Paul Casey

Personal information
- Full name: Paul Casey
- Date of birth: 6 October 1961 (age 63)
- Place of birth: Rinteln, West Germany
- Position(s): Full-back

Youth career
- Sheffield United

Senior career*
- Years: Team / Apps / (Gls)
- 1979–1982: Sheffield United / 25 / (1)
- 1982–1988: Boston United / 217 / (11)
- 1988–1991: Lincoln City / 59 / (4)
- 1991–1996: Boston United / 156 / (2)
- 1996–1999: Lincoln United
- 1999–?: Wyberton

= Paul Casey (footballer, born 1961) =

English footballer (born 1961)

Paul Casey (born 6 October 1961) is an English former footballer who played as a full-back, making 74 appearances in the Football League for Sheffield United and Lincoln City.

==Career==
Casey was born in Rinteln, Lower Saxony. He began his football career as an apprentice with Sheffield United, playing 25 times for the club in the league and helping the club win the Fourth Division title in 1981–82, but was then released and joined Alliance Premier League club Boston United.

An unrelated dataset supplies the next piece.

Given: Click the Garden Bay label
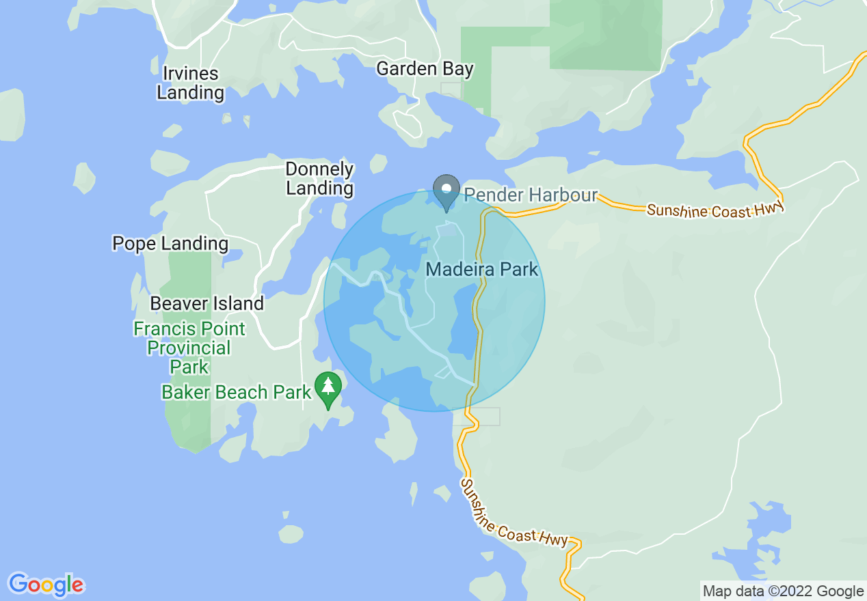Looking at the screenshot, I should pos(425,69).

He played more than 250 first-team games, including an appearance in the 1985 FA Trophy final, and was the club's player of the season in 1983–84, before moving to Lincoln City in April 1988 for a £13,000 fee. He played the last ten matches of that season as Lincoln clinched the Football Conference title, and went on to make 69 first-team appearances before returning to Boston in 1991. He stayed at Boston for another five seasons, in the Conference and the Northern Premier League, then moved on to Lincoln United.